◆ **Фрагмент страницы**
'''
Здесь — эстетика простоты, или, как говорили в Китае, «неприхотливых цветов» и «неприукрашенной красивости» (ухуа). Она обнажала истинность каждой вещи, доказывала аутентичность всякого жеста жизни. Лао-цзы учил, что форма не должна скрывать или превосходить собой внутреннее содержание, ее функция — лишь указывать, что за внешним декором скрывается нечто, что обладает абсолютной ценностью, хотя и невидимой, а на ранних этапах постижения даже не предполагаемой. Когда внутренняя сущность мира постигнута, когда разум озарен восхищением «неприукрашенной красивостью», а весь временной поток сведен в «вечное настоящее», тогда исчезает вообще понятие формы. Здесь предельное наполнение равнозначно пределу пустоты. Лао-цзы учил: «Если стремишься постичь Дао, нельзя быть драгоценной яшмой, но надо стать простым камнем». Он же сравнивал истинного мудреца с куском необработанного дерева (пу) — символ предельной естественности, неотторжимости от изначальных форм мира. Истина внезапна именно своей простотой и какой-то неприукрашенностью, ибо она ничем не отличается от естественного хода вещей в мире — цзыжань.
'''
◆ **Части задания**
1. С чем Лао-цзы сравнивал истинного мудреца согласно фрагменту об эстетике простоты?
2. Перечисли все китайские термины, которые во фрагменте об эстетике простоты даны в скобках или после тире.
3. Продолжи фрагмент об эстетике простоты, начав сразу после его последнего предложения.

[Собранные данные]
'''
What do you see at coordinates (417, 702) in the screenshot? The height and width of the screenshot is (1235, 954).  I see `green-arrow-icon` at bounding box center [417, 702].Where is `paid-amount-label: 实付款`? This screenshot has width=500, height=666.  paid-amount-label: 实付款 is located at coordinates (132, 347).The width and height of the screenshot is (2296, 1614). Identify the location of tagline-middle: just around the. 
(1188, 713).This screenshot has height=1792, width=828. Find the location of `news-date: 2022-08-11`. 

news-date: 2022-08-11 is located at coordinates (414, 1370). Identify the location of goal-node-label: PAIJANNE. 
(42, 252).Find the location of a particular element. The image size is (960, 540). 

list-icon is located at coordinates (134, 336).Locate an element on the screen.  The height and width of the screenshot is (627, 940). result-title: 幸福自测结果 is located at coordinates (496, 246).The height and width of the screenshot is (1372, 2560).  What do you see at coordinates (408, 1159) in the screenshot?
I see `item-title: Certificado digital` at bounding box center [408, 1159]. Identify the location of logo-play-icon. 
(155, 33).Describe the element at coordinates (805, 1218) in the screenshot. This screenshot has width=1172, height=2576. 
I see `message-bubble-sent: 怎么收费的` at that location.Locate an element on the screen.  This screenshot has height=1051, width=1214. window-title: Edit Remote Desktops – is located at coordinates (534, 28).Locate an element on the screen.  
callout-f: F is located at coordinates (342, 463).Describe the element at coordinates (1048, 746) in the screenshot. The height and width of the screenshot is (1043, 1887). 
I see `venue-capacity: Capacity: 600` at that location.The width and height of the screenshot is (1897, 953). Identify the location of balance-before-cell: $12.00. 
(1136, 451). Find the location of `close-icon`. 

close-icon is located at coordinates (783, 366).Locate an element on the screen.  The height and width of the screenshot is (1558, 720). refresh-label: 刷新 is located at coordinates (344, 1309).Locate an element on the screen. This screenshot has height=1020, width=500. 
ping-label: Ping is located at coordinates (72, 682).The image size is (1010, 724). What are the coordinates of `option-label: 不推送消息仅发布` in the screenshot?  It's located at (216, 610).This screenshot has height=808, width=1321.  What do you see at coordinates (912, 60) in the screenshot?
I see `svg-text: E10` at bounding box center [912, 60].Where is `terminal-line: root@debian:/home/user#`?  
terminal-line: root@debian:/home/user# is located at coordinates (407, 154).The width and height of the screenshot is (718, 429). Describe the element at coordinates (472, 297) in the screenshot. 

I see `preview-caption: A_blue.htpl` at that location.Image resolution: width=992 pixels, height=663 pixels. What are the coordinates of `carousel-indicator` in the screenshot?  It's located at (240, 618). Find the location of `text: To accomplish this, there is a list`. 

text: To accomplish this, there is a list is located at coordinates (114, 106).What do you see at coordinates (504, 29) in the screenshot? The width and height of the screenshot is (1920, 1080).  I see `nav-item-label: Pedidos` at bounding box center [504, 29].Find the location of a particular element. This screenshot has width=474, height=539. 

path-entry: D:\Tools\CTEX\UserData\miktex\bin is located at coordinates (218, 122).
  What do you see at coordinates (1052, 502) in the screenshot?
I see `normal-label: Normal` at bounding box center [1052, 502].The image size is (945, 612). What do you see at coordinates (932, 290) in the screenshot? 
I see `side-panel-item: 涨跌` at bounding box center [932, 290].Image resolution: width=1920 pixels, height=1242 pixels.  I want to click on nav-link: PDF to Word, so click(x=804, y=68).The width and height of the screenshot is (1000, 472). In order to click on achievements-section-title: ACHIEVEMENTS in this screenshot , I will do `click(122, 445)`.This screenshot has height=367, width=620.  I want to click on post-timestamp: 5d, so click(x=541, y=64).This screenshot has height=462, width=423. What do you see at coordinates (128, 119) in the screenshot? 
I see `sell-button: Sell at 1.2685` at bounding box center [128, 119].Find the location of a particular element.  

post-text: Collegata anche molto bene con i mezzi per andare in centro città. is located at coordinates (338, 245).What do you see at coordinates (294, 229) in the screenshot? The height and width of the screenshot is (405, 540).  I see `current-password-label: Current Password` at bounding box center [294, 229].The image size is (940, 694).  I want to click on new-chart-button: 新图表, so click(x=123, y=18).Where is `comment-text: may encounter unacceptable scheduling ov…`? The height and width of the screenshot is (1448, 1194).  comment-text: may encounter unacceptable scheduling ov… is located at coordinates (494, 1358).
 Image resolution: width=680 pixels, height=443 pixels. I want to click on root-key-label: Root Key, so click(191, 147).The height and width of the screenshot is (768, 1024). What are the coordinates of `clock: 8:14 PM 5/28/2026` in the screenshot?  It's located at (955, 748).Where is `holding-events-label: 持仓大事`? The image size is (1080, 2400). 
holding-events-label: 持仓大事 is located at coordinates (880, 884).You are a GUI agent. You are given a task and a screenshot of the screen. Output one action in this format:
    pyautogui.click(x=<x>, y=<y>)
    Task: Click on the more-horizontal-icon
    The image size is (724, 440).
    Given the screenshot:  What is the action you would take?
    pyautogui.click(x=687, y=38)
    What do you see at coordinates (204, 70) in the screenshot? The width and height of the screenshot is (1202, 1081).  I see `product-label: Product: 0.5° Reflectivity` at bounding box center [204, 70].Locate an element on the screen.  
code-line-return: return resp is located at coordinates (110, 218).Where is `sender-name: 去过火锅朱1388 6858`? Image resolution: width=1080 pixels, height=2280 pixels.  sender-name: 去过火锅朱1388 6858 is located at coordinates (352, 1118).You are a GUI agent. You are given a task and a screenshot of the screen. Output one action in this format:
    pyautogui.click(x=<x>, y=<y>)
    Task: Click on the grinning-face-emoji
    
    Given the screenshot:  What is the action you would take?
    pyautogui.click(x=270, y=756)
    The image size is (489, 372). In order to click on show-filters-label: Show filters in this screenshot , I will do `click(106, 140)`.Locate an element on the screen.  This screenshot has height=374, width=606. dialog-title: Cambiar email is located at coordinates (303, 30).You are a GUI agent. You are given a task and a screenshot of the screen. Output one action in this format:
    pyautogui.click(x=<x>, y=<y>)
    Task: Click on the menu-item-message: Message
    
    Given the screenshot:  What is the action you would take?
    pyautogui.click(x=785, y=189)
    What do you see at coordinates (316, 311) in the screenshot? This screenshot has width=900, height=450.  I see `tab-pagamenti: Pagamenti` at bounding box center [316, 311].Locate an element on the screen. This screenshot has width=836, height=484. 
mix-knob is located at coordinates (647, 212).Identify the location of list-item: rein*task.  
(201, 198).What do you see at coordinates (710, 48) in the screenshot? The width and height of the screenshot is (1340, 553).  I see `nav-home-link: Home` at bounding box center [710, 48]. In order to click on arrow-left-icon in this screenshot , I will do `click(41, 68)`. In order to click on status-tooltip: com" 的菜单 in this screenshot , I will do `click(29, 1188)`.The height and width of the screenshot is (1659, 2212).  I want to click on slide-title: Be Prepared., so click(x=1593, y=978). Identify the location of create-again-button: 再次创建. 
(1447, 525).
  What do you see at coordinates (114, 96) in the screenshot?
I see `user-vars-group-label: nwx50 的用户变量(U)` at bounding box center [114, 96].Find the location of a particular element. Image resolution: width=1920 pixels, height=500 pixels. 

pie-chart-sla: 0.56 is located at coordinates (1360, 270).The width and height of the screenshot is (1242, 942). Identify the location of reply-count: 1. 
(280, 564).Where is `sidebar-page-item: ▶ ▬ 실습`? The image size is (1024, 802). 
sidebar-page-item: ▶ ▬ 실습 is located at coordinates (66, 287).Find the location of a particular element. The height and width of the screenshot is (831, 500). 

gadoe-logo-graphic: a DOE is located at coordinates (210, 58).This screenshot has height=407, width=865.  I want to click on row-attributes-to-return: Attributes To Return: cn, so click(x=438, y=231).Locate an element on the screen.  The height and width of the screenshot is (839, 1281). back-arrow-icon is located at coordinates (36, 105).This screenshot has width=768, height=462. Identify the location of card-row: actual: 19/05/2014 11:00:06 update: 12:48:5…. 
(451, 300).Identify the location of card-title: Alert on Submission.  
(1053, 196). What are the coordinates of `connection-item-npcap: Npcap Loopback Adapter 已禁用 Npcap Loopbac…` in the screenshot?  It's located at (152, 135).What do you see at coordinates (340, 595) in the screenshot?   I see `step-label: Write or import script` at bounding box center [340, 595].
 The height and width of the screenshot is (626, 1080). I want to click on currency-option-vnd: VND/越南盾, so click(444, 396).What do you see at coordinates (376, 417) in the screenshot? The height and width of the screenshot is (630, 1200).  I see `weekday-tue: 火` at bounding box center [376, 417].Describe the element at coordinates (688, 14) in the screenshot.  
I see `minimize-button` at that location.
'''
◆ **Результаты выполнения**
1. С куском необработанного дерева (пу).

2. Ухуа, пу, цзыжань.

3.
Зачем разучивать сложные комбинации приемов, почти не применяемых в бою, когда можно добиться победы над соперником лишь одним быстрым ударом или даже остановить его взглядом? Здесь важно, насколько полно овладел боец принципами ушу, «внутренней работой», успокоил и очистил сознание. Каллиграфия хотя и ценится европейцами, но мало в ком вызывает эстетическое отражение — черная полоса на белой бумаге. Но мастера-каллиграфы медитировали иногда по нескольку часов, прежде чем стремительным взмахом «излить волю на бумагу, дать форму бесформенному, растворить сознание в размывах туши». Гунфу изливает себя в простоте и скромности.
Символизм форм и их нарочитая подчеркнутость должны обнажить абсолютную глубину внутренних образов. Здесь адекватность человека «дыханию мира» важнее хитроумности.
Именно из-за своей простоты истинное ушу потаено от мира, оно как бы сокрыто от нас внешними формами, которые и принимаются за настоящее искусство. Однако истинная форма проста, надо лишь поверить в то, что она действительно существует.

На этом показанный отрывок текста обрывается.